# Airless tip size for level V



## Mudslinger (Mar 16, 2008)

....


----------



## cazna (Mar 28, 2010)

Holy Crap, A 531 and a 631?? And you want to go bigger?? What are you spraying, Mud??

We are very behind here with Level 5 products but a have use a couple and kinda feel they are a bit of a waste of time, Straight wallboard sealer undercoat with a 519 tip cross hatched sprayed comes up very well.

Those other so called level 5 products are very over rated but we are not talking apples with apples are we mudslinger, Your work and products are different than mine, I will be interested in what others post on this.


----------



## Mudslinger (Mar 16, 2008)

....


----------



## smisner50s (Jan 6, 2011)

425.525 for mud of litex skimcoat...and 517.519.521for sprayable level 5 surficers


----------



## Jason (Feb 27, 2011)

Got my first machine not too long ago and only sprayed a couple times so far. Did some trials with 521, 525, 531, and 541. Favoring the 521 so far because I'm so new to it.

Only used USG lightweight so far but going to try Knauf lightweight (seems like more of a midweight to me) on the next one. Seems like a slicker mud would suit spraying better than a fluffy mud, even thinned out.

And it might be my imagination but even with the mud thinned WAY down, I remember a better fan and no surging with the 3/8 line vs the 1/4.

Oh, and I double sprayed and troweled off (both times) my first wall and ceiling. Got brave enough on the second attempt to let it sit and sand. 'Cause you're not _supposed_ to trowel off for a L5, right? Haha, hope you guys get a kick out of the spray newb.


----------



## Capt-sheetrock (Dec 11, 2009)

My Mark IV came with a 531,, I like it for level5 products(store bought kind), but I bought a 631 and I use it to spray mud with. I prefer pro-form black lid for level5 with a 631 tip. Like the rest of you guys,,, this is a relatively new thing, but i really like the 631,,, might even try a bigger one, if the economy turns around and I ever do another level5...

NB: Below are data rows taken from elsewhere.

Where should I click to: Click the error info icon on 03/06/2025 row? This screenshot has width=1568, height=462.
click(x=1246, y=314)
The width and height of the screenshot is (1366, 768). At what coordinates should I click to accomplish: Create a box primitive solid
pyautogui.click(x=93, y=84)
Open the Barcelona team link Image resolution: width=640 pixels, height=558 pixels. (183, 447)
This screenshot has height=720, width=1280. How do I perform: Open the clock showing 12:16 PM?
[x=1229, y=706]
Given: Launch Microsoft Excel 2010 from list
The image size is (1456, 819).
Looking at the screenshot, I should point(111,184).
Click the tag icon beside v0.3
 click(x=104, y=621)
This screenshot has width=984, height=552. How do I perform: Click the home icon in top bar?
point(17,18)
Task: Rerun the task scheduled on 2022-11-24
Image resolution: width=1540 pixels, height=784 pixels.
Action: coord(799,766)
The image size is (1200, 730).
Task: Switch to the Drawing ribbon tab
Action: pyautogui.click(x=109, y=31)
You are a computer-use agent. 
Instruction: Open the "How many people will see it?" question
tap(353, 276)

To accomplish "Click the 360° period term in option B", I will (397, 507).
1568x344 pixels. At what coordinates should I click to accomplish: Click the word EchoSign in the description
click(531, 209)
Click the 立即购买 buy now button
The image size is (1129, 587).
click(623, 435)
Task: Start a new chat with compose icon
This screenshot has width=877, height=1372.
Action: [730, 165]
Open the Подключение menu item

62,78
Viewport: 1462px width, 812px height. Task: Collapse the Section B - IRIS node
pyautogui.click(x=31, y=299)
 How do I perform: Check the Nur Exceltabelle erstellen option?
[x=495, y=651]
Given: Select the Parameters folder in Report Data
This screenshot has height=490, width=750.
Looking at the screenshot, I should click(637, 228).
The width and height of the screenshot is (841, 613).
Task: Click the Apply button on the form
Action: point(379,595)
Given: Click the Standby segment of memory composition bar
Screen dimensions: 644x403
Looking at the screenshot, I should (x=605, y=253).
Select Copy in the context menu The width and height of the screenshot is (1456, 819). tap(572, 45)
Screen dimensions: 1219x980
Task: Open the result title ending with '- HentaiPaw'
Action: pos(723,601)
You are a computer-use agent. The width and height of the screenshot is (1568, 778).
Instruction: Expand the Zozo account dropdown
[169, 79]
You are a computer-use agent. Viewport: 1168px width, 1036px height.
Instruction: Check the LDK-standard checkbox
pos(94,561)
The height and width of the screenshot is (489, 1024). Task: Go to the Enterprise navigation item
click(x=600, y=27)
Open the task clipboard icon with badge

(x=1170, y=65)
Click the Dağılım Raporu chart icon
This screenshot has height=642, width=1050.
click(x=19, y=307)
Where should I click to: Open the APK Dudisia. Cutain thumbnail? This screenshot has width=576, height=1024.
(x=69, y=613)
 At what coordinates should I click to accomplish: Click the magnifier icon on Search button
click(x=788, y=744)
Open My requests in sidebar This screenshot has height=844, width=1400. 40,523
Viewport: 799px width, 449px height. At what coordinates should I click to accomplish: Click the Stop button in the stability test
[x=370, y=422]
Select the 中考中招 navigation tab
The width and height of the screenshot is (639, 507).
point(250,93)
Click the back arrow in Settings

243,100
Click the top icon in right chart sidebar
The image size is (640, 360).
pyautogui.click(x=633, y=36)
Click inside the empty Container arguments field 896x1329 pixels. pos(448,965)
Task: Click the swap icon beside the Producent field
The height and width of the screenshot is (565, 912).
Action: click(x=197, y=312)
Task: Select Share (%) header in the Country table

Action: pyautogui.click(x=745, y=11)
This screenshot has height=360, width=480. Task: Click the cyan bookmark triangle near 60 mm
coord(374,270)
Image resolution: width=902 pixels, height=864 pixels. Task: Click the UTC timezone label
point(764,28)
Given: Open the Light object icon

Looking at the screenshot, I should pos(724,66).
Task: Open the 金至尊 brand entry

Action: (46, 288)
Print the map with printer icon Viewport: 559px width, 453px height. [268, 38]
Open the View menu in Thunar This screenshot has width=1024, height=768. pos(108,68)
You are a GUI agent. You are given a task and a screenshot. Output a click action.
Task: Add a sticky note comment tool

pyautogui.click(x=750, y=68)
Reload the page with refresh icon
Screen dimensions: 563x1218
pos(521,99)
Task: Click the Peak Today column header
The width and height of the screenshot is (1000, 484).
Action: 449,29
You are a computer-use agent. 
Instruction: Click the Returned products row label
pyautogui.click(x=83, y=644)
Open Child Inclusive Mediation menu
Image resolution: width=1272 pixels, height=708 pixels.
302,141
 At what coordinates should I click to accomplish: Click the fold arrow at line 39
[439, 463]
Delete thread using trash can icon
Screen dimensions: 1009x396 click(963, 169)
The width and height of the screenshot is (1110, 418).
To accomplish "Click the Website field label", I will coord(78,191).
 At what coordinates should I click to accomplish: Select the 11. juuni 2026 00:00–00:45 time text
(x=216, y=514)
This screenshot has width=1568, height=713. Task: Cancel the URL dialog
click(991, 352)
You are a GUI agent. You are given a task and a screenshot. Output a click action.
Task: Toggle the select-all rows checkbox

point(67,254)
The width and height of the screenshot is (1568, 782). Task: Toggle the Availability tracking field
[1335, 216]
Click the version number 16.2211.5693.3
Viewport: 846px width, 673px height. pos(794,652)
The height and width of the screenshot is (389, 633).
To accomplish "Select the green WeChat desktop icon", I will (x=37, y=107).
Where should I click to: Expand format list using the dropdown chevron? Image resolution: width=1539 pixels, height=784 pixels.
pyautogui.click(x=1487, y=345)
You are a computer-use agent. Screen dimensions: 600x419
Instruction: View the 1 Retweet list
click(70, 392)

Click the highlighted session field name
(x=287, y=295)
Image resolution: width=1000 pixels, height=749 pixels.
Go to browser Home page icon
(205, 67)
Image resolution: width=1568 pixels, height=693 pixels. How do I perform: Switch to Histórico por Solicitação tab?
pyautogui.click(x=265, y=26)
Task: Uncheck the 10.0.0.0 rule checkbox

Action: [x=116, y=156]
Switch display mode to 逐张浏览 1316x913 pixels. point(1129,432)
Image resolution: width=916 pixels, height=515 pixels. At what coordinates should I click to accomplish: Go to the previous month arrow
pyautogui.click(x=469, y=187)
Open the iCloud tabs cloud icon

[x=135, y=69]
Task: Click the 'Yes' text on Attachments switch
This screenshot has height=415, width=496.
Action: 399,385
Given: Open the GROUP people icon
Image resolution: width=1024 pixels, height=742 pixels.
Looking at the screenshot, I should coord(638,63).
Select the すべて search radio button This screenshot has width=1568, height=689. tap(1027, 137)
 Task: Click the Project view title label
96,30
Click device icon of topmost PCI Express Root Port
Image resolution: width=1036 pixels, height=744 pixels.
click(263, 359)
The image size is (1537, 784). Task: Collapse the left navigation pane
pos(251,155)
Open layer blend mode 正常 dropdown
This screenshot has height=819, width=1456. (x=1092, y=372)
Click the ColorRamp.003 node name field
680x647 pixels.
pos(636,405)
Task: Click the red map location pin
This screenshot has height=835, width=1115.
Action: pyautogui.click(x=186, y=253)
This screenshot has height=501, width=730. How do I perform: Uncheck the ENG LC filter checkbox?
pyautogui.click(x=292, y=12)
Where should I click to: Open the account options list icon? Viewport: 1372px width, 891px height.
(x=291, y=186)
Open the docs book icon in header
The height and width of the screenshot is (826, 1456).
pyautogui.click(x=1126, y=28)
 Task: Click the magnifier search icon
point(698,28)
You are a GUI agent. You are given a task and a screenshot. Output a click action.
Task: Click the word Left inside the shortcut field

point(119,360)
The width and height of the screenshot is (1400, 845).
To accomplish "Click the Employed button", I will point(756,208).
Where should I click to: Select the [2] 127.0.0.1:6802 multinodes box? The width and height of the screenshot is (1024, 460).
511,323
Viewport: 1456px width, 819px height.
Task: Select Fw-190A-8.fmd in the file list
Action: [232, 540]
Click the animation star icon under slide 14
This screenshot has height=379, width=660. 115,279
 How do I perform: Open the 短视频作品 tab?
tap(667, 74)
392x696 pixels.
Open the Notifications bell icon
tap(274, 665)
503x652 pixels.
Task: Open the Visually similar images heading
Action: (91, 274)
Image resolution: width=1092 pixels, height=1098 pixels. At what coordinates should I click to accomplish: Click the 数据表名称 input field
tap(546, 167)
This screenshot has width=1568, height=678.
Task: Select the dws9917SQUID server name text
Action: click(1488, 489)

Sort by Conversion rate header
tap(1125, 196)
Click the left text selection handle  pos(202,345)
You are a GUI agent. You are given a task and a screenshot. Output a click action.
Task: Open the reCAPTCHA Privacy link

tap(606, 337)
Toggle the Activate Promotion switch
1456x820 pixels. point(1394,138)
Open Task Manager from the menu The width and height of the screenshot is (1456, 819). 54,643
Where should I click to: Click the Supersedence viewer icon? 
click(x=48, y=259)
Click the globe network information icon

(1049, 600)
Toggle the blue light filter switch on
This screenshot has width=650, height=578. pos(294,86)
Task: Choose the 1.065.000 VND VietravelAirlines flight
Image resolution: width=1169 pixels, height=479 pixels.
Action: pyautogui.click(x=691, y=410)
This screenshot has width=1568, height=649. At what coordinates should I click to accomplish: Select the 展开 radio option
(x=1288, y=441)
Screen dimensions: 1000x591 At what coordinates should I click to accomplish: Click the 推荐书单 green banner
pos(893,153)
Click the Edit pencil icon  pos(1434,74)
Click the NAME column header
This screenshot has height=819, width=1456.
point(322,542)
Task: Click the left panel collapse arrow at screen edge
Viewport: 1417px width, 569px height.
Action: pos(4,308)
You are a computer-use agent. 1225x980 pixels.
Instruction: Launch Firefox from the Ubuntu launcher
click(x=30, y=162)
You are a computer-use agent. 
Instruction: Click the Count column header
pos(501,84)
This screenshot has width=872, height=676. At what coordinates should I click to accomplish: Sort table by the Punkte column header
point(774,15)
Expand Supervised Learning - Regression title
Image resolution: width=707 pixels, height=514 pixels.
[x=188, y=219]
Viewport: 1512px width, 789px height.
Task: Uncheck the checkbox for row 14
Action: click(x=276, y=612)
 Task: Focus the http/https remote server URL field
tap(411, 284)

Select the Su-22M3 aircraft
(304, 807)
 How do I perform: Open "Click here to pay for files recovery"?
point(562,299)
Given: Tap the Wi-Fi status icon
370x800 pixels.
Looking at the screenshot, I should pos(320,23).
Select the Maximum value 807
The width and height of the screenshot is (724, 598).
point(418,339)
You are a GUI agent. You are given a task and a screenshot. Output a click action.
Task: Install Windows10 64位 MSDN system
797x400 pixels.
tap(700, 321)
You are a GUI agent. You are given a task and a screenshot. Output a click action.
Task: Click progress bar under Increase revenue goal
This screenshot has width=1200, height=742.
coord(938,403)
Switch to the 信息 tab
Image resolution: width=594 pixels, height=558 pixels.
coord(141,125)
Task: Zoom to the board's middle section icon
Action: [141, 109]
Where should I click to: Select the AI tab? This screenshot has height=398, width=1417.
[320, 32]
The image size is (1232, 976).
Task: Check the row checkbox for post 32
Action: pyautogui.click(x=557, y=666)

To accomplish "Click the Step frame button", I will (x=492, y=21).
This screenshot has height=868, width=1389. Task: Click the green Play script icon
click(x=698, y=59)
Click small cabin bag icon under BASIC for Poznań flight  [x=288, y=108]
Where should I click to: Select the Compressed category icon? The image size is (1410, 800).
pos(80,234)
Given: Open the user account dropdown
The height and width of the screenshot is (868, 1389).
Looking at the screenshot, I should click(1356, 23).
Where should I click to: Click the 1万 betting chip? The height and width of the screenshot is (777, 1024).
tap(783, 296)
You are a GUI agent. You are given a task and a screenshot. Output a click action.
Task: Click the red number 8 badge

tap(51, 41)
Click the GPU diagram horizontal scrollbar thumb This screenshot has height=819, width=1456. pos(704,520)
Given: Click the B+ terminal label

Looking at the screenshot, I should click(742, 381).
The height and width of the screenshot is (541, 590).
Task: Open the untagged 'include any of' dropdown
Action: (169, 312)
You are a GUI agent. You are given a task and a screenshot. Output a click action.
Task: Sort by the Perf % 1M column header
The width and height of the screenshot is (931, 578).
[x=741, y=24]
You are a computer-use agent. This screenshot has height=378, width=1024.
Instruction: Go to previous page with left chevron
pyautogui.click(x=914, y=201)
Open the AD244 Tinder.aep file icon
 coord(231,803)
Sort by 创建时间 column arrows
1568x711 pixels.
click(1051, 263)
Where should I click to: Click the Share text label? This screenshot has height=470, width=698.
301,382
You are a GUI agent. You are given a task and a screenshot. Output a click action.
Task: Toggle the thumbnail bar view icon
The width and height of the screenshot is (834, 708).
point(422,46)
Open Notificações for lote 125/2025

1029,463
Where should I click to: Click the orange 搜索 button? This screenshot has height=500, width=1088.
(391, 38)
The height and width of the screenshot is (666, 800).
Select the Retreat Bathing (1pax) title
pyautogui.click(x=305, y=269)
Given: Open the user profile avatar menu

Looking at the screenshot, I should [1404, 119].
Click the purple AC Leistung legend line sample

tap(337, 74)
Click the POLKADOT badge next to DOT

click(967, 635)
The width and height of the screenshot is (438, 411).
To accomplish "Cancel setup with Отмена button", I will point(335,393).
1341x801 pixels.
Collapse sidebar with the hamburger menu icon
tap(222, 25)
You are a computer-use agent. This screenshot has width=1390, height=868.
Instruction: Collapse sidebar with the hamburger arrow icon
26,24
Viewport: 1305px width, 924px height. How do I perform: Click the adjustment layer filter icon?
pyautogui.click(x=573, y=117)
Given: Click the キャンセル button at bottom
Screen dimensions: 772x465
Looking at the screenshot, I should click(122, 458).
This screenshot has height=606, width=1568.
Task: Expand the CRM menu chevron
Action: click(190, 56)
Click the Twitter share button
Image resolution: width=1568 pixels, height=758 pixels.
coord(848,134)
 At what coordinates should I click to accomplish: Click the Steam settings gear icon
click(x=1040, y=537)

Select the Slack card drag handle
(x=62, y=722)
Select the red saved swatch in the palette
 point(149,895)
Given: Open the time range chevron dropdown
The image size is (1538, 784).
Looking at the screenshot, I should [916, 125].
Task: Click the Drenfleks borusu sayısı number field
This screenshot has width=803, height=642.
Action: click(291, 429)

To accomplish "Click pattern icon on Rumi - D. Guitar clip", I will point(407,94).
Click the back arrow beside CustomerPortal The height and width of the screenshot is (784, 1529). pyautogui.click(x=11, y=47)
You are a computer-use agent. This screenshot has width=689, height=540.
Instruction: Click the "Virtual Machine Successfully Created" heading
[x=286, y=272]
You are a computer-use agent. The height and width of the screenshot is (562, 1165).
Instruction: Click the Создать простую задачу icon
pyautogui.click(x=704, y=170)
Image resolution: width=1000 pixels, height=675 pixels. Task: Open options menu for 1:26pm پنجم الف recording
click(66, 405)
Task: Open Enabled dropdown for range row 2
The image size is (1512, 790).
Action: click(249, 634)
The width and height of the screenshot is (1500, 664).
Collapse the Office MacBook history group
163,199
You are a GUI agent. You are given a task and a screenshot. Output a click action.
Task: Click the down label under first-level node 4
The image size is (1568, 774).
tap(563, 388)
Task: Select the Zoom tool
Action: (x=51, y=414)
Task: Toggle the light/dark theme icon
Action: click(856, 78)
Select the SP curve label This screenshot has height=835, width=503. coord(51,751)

I actually painted a house, nc, with the 631,,,, you got to move on with that one,, I used ICI(glidden) ultra-hide 150. Sprayed the ceilings(cross-hatched one coat) and the shielded the walls, one coat and backrolled. Turned out fine and dandy

My rig has 100ft of 3/8 and a 6ft 1/4"whip


----------



## Mudslinger (Mar 16, 2008)

....


----------



## Mudslinger (Mar 16, 2008)

....


----------



## Capt-sheetrock (Dec 11, 2009)

Mudslinger said:


> ProForm Black lid does spray way nicer than ProForm lite(blue lid). Did you ever try using Easy Finish for spraying a level V?


Mud I like ya man,,, I really do,,,,,, but I don't use lightweight mud anymore than I use mesh tape.

DO NOT SPRAY LIGHTWIEGHT MUD AND EXPECT IT TO ACT LIKE REAL MUD

Whew,,, sorry I had to get that off my chest,,,,,,,,,,,,,


Really tho,,,, lightwieght does not act like regular mud,,, ever.

Maybe someone has sprayed it and give you a review:whistling2:


----------



## Mudslinger (Mar 16, 2008)

....


----------



## Jason (Feb 27, 2011)

Looking forward to trying some other buckets then since I've only sprayed with LW. 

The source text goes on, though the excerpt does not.